Reputation: 133
This requires a bit of explanation, but I think this discussion could help anyone with important phrases in their Solr index.
I'm using Solr to power search in an e-commerce context, and I'm trying to improve spell checking suggestions for brand names. Solr by default spell checks each word individually, without regard for if the resulting phrase makes sense. For instance, a search for "paula dean" brings back "Did you mean: paula bean?", while the brand name is actually "Paula Deen." Currently, my spelling dictionary is a whitespace tokenized field called spellField. In order to index full brand names for spell checking, I have my Solr import replace whitespace in brand names from my database with underscores, i.e. Entree Casual Dining -> Entree_Casual_Dining. Here is the schema for the fieldType of spellField:
<fieldType name="spellcheckquery" class="solr.TextField" positionIncrementGap="100">
<analyzer type="index">
<tokenizer class="solr.WhitespaceTokenizerFactory"/>
<filter class="solr.PatternReplaceFilterFactory" pattern="(\s[0-9]+\s)|(^[0-9]+\s)|(\s[0-9]+$)|(^[0-9]+$)" replacement="" replace="all"/>
<filter class="solr.LowerCaseFilterFactory"/>
</analyzer>
<analyzer type="query">
<tokenizer class="solr.WhitespaceTokenizerFactory"/>
<filter class="solr.PatternReplaceFilterFactory" pattern="(\s[0-9]+\s)|(^[0-9]+\s)|(\s[0-9]+$)|(^[0-9]+$)" replacement="" replace="all"/>
<filter class="solr.LowerCaseFilterFactory"/>
<filter class="solr.ShingleFilterFactory" minShingleSize="2" maxShingleSize="4" outputUnigrams="true"/>
</analyzer>
</fieldType>
Putting underscores in the brand name was the best way I could think of to keep multi-word brand names as single tokens in a whitespace tokenized field.

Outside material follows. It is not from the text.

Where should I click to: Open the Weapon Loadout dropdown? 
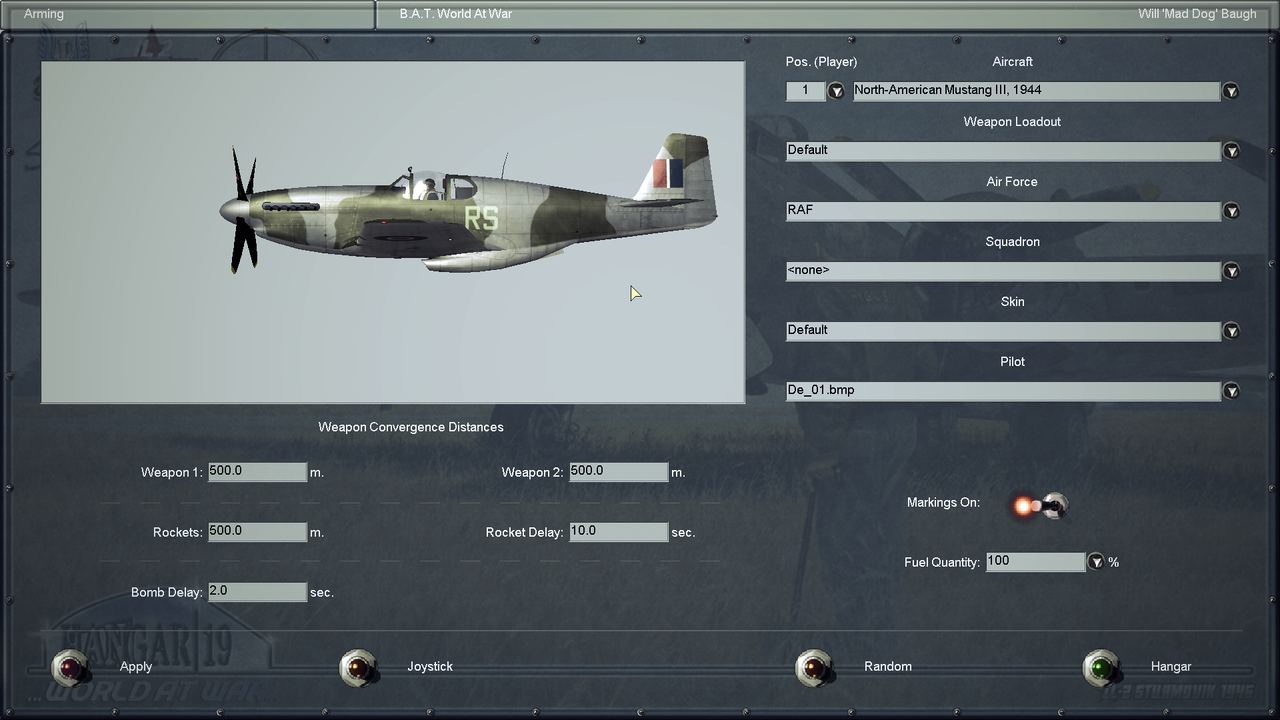point(1231,150)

I can easily strip the returned spelling suggestion of underscores after it comes back. So, now when a query comes in, Solr shingles the query, and looks for a spelling suggestion for each shingle, i.e. searching for the brand with a spelling error: "entre casual dining" -> "entre", "casual", "dining", "entre casual", "casual dining", "entre casual dining". The shingle "entre casual dining" is similar to what is in the index ("Entree_Casual_Dining"), so "entree_casual_dining" comes back as the suggestion. Great.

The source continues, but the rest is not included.